Thursday, March 17, 2016

"If you would just be content..."

"...then God would send you someone."*

This is, by far, the most frustrating thing that people have ever said to me, to anyone else, or even to themselves.

I can only assume that it comes from Psalm 37:4 - "Delight yourself in the Lord, and he will give you the desires of your heart." But if you interpret this verse as "be content in Jesus and he will give you all the things you want today", you miss a key interpretation of the verse. What happens when you delight yourself in the Lord? HE becomes the desire of your heart. This verse is by no means an indication that God is a genie waiting to grant your wishes if you can get over the test of delighting in him.

That said... Marriage is a good thing and it's an appropriate thing to desire. God is a relational being; he created us to be relational beings. Marriage is a picture of God's relationship to us. There is nothing shameful at all about wanting marriage.

There is definitely a potential and a tendency to desire marriage for the wrong reasons, and perhaps this is what people mean when they say that you need to be content in Jesus. The challenge is this overlooks the fact that God's blessings are not dependent on us, but are an overflow of his grace in our lives. I've heard stories of people who found someone when they knew they were struggling, and I know single women who are at least as "content" as married women I know.

The tricky thing about contentment is that we live in the tension of the "already but not yet." We are at once in perfect standing with God because of the debt Jesus paid on our behalf and being transformed and renewed while we continue to live as fallen people in a fallen world. Contentment is available... but we are in a place where we are not yet what we will be.

The most contentment that I have experienced is something that the Germans call "Sehnsucht" - it is, paradoxically, "an unsatisfied desire which is itself more desirable than any other satisfaction." (CS Lewis, Surprised by Joy) There is a contentment that comes from knowing there is a certainty to the hope that I have in Christ. This comes with an intense yearning because I do not experience any of it perfectly today.
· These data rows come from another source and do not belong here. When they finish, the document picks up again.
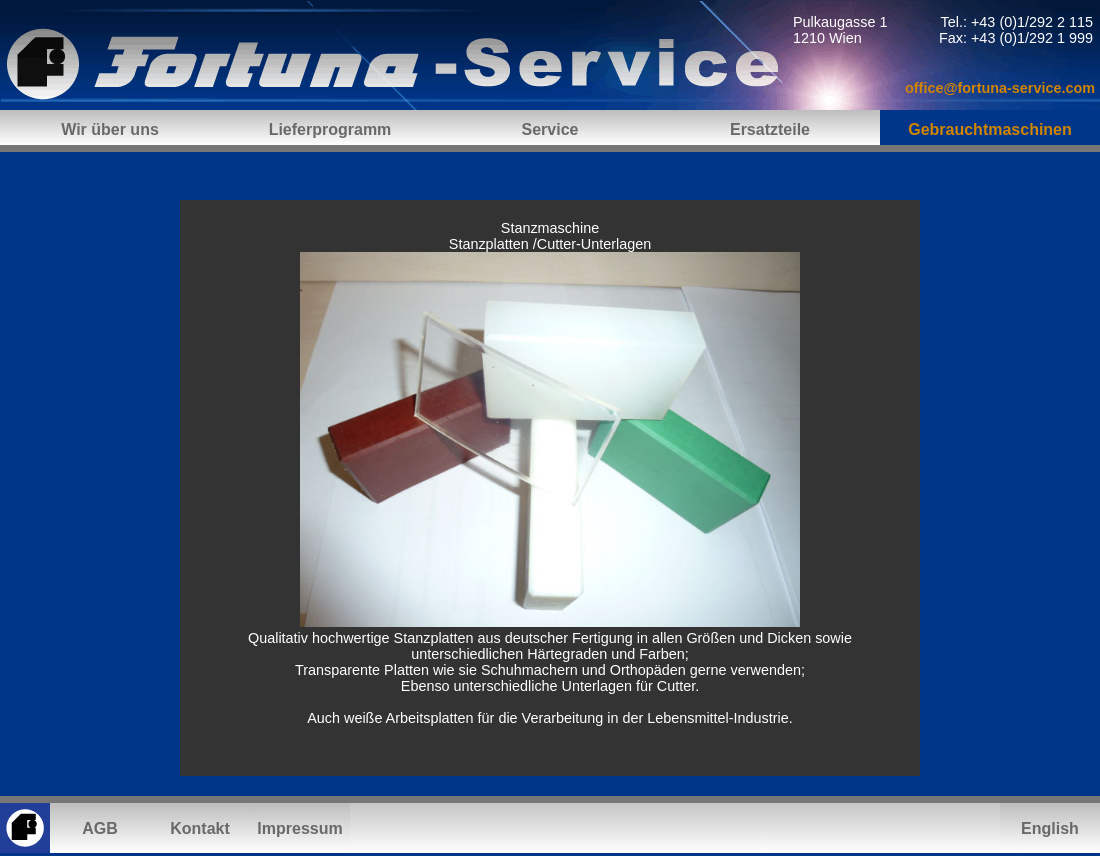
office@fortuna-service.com (1000, 88)
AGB (100, 828)
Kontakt (200, 828)
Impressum (299, 828)
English (1050, 828)
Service (550, 129)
I've experienced it on the drive to work on a beautiful fall day, where I want to bask in the foliage and know that it will all fade within a month's time. I've experienced it when I've been confronted with the sin in my life and it grieves me.

Given the reality of where we are, being here on earth, being in good standing but still not yet experiencing a perfect relationship, it is natural for us to look to the "tangible" things as the final answer to our contentment. "If I could just meet a nice man..." "If I could just get a good job..." "If I could just pay off my student loans..." We have all tricked ourselves that contentment lies just around the next hurdle.

It doesn't.

And when I find myself experiencing the desires and the longings that are inherent in singleness (and in being human), I see them as a gift. They remind me that all is not yet as it should be. The best is yet to come.